## Page text
Well damn. I stepped out for mussels back in August and I'm just now getting back. The traffic is thick in L.A., what can I say?
Here's the good news, I've returned armed with the goods for your next go-to summer dish. It's easy, quick to throw together, and it seems super fancy so you can impress all of your friends. After you see it, you will all agree that it was well worth the wait, I'm certain.
What have I got?
Well, mussels and clams, which sound like they would be the stars of the dish, yeah?
But wait, I've also arrived with fregola! Yes! The fregola! For all of you unawares, fregola is a Sardinian semolina pasta that looks like tiny, gold pearls.
Now listen, you might, in your laziness, reach for that neglected box of Israeli couscous in the cupboard thinking that it's a viable sub. Well it's not. Fregola is better because it's toasted, which brings out a divine nuttiness, and the rough exterior allows sauce to cling to it, unlike your dusty old couscous. So get off of your keester, go to Whole Foods and grab a TEN DOLLAR bag of the Sardinian pasta.
Because if you try to use couscous I will come to your house and flog you and you'll be really sorry you tried to pull the wool over my eyes.
But enough threats, here's what you'll need for the plat du jour:
Fregola, clams & mussels, black oil-cured olives, fennel and its frond, shallot, tomato, white wine, bay, thyme, marjoram, olive oil.
First things first, boil your fregola. Fregola, tiny as it is, is a hard pasta and takes some time to cook, so don't make the mistake of waiting till after everything is perfectly sweated down and caramelized, your shellfish popped open, your fresh herbs tossed into the pan. Get that going pronto. And don't forget to salt your water. How much salt? It should taste of the sea.
Clean up your mussels: scrub off their little barnacles and shave off the manly little beard that some of them have grown. The best way to do this is to get a grip on the whiskers, yank them down toward their hinge end and pull them off. If you try to pull them through the lip, you will kill the mussel. The beard is attached to the creature inside, not the shell.
Soak your shellfish in a bowl of cold water while you are prepping everything else. If they have any sand in them they will relax and expel it now. This also helps to leach out some of the salt.

## Listed records
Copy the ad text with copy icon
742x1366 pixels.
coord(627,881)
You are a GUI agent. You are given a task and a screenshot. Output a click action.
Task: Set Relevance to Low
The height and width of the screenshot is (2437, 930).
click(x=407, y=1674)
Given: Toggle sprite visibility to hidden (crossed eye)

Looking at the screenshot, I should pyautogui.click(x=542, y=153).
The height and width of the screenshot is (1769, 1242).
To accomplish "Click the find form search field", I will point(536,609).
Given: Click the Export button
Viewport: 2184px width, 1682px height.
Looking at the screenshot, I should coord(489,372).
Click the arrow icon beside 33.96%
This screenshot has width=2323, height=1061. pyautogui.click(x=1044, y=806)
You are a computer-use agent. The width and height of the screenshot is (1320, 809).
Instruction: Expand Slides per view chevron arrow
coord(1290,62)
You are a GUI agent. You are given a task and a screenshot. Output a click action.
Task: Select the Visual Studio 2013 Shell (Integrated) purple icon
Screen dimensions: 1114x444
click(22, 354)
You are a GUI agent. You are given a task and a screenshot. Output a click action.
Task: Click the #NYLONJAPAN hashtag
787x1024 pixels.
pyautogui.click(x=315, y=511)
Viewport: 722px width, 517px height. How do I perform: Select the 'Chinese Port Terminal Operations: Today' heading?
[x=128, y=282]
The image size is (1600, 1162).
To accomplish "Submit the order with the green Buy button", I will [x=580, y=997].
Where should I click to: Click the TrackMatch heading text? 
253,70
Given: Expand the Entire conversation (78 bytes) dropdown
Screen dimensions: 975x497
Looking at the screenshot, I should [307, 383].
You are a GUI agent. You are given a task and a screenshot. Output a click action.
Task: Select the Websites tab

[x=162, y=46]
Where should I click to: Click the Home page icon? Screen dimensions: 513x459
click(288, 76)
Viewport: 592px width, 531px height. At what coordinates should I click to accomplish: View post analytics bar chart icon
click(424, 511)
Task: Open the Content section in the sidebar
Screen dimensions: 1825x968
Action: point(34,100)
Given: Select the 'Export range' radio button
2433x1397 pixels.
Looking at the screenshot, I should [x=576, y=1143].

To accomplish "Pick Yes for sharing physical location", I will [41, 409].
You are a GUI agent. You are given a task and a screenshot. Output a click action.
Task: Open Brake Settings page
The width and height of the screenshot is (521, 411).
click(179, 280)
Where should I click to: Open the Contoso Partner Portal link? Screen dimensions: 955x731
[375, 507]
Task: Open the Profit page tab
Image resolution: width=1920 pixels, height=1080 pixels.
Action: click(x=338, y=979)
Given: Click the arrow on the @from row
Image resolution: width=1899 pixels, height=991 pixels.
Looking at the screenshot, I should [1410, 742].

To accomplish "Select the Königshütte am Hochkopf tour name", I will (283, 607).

## Required task 1
Rewrite the fregola post from "But enough threats, here's" down to "marjoram, olive oil.", putting "celery" wherever "fennel" appears.
## Required task 2
How would everything in the entries from the line containing "Where should I click to: Click the Home" down to the final entry look as a numbered list, with blank lines left out?

## Full solution 1
But enough threats, here's what you'll need for the plat du jour:
Fregola, clams & mussels, black oil-cured olives, celery and its frond, shallot, tomato, white wine, bay, thyme, marjoram, olive oil.

## Full solution 2
1. Where should I click to: Click the Home page icon? Screen dimensions: 513x459
2. click(288, 76)
3. Viewport: 592px width, 531px height. At what coordinates should I click to accomplish: View post analytics bar chart icon
4. click(424, 511)
5. Task: Open the Content section in the sidebar
6. Screen dimensions: 1825x968
7. Action: point(34,100)
8. Given: Select the 'Export range' radio button
9. 2433x1397 pixels.
10. Looking at the screenshot, I should [x=576, y=1143].
11. To accomplish "Pick Yes for sharing physical location", I will [41, 409].
12. You are a GUI agent. You are given a task and a screenshot. Output a click action.
13. Task: Open Brake Settings page
14. The width and height of the screenshot is (521, 411).
15. click(179, 280)
16. Where should I click to: Open the Contoso Partner Portal link? Screen dimensions: 955x731
17. [375, 507]
18. Task: Open the Profit page tab
19. Image resolution: width=1920 pixels, height=1080 pixels.
20. Action: click(x=338, y=979)
21. Given: Click the arrow on the @from row
22. Image resolution: width=1899 pixels, height=991 pixels.
23. Looking at the screenshot, I should [1410, 742].
24. To accomplish "Select the Königshütte am Hochkopf tour name", I will (283, 607).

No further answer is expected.